The existing animal models of dry eye mimic different pathogenic mechanisms of KCS, but, at the moment, only one of them incorporates environmental factors. 11 In 2002, Dursun et al. 12 made a significant contribution to the field by reporting on a mouse model of KCS in which wild-type mice were exposed to an AF. They found that exposure alone to air from a fan for 1 hour, three times per day for four consecutive days did not induce signs of KCS, but did cause worsening of ocular surface signs when used in conjunction with systemically administered scopolamine (anti-cholinergic). We too can replicate dry eye in scopolamine-treated mice (data not shown), but do not find its administration to be absolutely necessary to induce ocular surface changes in mice exposed to the CEC. Perhaps, the difference between our observations and those of Dursun et al. can be explained by their limited control of environmental conditions in the cage and exposure to an AF limited to a short period. Data on the temperature and humidity in the cages where the mice were kept were not provided. In our CEC we were able to create a low-humidity setting and to monitor, maintain, and reproduce it in each experimental setting.
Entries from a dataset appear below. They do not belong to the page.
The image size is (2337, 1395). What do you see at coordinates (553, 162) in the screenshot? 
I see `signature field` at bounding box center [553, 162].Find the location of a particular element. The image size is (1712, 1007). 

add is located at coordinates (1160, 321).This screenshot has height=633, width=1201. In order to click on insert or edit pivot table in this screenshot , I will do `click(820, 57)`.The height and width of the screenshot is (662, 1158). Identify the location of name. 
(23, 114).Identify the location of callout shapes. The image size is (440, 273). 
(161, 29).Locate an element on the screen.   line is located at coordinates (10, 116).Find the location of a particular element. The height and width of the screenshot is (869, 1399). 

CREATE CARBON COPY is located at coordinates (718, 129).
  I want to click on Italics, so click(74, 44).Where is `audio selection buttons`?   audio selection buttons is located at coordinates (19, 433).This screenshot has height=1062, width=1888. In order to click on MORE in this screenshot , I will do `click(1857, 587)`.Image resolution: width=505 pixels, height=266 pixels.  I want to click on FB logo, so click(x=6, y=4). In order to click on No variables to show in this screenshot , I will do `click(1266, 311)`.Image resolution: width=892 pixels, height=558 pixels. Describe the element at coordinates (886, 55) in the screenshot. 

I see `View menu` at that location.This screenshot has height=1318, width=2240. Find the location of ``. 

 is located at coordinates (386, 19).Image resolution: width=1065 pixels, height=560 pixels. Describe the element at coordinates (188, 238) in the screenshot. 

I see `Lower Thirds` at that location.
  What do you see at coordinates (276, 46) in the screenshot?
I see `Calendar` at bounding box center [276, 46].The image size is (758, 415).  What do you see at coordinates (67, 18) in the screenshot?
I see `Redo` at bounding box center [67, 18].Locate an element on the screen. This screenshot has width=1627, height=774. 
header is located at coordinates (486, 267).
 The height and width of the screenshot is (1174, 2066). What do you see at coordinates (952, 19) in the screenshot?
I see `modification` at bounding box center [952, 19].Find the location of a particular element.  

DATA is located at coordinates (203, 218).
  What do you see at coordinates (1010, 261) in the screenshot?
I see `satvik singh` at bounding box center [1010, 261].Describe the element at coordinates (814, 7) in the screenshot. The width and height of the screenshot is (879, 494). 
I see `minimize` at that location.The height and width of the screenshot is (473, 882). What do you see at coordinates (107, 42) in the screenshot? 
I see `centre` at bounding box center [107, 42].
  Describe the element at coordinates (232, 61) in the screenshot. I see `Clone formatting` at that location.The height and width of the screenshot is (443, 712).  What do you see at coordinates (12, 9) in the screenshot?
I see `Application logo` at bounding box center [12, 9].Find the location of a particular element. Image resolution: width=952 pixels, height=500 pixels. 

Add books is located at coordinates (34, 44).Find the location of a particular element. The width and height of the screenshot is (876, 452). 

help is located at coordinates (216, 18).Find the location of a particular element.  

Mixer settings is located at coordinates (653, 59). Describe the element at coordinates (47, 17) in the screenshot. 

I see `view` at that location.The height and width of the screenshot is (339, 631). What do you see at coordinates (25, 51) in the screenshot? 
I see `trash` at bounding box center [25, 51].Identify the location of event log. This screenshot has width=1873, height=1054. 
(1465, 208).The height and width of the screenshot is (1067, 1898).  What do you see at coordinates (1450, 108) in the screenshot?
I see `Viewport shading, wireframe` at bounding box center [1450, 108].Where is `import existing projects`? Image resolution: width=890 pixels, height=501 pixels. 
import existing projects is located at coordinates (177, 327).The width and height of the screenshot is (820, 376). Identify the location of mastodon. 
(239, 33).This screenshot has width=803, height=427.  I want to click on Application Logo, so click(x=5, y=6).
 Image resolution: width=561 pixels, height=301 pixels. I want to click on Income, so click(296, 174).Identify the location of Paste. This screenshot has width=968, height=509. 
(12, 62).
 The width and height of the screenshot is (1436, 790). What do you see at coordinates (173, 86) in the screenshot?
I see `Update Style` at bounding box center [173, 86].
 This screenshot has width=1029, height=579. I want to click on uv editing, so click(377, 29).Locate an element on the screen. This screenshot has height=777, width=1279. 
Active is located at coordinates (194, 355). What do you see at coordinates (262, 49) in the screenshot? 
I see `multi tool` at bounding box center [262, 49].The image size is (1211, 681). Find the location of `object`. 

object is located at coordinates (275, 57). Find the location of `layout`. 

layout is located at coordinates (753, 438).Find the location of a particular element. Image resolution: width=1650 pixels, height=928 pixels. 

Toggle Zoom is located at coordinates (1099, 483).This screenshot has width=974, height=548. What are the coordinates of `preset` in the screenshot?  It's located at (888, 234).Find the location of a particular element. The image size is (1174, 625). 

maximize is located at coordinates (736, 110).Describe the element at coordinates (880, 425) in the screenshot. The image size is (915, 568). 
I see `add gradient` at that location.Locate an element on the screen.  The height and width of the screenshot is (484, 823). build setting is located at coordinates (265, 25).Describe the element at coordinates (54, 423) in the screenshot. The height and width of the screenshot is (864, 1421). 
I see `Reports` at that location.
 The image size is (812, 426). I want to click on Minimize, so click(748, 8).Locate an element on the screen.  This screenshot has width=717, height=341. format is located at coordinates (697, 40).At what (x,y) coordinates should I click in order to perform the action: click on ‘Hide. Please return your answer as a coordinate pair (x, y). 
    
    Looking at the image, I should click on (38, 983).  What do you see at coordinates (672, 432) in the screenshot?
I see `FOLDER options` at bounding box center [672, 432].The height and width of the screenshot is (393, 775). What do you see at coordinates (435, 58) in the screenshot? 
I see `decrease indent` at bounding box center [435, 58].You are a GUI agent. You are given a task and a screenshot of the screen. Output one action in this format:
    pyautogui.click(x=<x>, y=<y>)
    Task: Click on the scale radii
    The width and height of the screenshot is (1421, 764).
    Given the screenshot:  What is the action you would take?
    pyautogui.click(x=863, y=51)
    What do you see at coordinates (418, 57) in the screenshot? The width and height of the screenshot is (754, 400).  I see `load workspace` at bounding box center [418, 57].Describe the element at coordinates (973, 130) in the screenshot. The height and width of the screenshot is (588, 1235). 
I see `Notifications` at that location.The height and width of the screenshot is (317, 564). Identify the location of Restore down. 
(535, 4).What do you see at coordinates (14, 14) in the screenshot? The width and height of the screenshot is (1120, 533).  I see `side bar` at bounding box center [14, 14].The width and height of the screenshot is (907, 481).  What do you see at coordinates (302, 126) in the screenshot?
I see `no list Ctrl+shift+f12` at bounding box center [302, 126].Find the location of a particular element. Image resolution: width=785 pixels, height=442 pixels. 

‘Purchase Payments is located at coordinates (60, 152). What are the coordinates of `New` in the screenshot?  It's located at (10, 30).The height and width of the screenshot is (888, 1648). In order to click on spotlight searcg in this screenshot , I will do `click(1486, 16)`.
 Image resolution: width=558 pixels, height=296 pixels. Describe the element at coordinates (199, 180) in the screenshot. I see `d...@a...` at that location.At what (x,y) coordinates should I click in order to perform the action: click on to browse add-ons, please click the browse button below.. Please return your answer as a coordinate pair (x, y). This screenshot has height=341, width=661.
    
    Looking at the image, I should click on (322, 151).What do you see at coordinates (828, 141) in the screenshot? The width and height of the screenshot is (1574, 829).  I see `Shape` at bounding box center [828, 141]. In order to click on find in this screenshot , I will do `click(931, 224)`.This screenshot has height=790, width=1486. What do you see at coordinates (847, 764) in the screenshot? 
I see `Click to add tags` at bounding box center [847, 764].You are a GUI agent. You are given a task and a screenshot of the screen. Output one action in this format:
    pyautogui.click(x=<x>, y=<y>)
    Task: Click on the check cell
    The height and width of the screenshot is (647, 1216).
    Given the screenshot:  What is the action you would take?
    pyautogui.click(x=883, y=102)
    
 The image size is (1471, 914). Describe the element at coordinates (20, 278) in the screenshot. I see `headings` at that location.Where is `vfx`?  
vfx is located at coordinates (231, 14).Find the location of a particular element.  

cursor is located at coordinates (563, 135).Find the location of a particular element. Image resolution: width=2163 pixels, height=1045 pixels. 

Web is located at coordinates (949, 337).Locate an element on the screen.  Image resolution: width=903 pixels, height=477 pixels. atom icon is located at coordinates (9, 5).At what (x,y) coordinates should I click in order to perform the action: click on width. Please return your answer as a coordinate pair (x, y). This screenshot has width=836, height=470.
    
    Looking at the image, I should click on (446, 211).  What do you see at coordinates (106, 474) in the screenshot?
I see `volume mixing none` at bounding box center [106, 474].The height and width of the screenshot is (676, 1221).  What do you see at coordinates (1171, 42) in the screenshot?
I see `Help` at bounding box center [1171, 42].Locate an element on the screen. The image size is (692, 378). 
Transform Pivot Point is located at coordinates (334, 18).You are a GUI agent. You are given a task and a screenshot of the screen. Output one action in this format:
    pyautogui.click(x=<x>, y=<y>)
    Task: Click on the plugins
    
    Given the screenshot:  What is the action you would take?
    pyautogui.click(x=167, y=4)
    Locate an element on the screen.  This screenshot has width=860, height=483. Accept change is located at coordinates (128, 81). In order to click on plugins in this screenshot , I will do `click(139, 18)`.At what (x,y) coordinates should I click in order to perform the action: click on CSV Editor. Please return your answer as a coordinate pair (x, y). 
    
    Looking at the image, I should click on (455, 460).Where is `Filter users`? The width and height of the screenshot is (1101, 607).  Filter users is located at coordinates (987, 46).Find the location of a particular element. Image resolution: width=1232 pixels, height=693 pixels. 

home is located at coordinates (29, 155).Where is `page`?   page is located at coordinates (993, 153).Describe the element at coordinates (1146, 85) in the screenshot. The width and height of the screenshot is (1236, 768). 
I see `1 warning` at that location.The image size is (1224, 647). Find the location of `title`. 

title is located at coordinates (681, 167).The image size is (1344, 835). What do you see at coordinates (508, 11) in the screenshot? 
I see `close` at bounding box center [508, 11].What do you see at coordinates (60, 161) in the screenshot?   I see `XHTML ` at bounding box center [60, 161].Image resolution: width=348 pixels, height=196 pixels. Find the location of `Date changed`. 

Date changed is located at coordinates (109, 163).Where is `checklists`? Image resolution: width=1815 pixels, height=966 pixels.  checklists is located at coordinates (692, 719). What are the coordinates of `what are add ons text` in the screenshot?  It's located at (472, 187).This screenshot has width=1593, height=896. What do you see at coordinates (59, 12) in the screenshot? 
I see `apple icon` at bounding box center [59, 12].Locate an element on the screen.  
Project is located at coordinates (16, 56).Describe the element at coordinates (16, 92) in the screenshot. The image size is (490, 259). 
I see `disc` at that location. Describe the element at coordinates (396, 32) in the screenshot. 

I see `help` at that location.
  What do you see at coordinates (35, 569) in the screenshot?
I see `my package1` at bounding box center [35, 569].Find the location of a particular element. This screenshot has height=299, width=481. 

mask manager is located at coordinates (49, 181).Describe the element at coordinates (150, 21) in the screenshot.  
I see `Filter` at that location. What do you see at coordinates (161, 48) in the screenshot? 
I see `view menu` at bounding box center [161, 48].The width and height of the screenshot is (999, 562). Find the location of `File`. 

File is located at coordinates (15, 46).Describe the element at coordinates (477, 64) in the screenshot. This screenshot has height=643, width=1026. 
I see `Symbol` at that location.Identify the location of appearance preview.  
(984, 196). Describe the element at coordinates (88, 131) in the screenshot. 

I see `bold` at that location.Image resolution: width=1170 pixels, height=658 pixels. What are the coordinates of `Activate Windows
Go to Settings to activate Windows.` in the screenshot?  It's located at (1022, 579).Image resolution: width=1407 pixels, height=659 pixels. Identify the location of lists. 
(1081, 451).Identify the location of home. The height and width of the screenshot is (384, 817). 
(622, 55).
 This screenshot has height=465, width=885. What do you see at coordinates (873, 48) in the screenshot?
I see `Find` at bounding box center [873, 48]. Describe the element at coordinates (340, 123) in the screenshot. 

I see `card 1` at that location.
Moreover, we were able to control the AF and temperature to have complete control of the environmental conditions to which the mice were exposed. We tested the cage before the use of animals and found that the control of the environment in the CEC was independent of the humidity of the room in which the CEC was placed. This feature of the CEC makes it suitable for use in any animal facility, reducing the costs for control of the environment in the room where the CEC is placed. In addition, we monitored the behavior of the animals in the CEC, because stress reactions have been noted in mice exposed to a fan (Barabino S, unpublished data, 2003); however, none was noted in this case when dry air was introduced by means of a low-noise air pump. 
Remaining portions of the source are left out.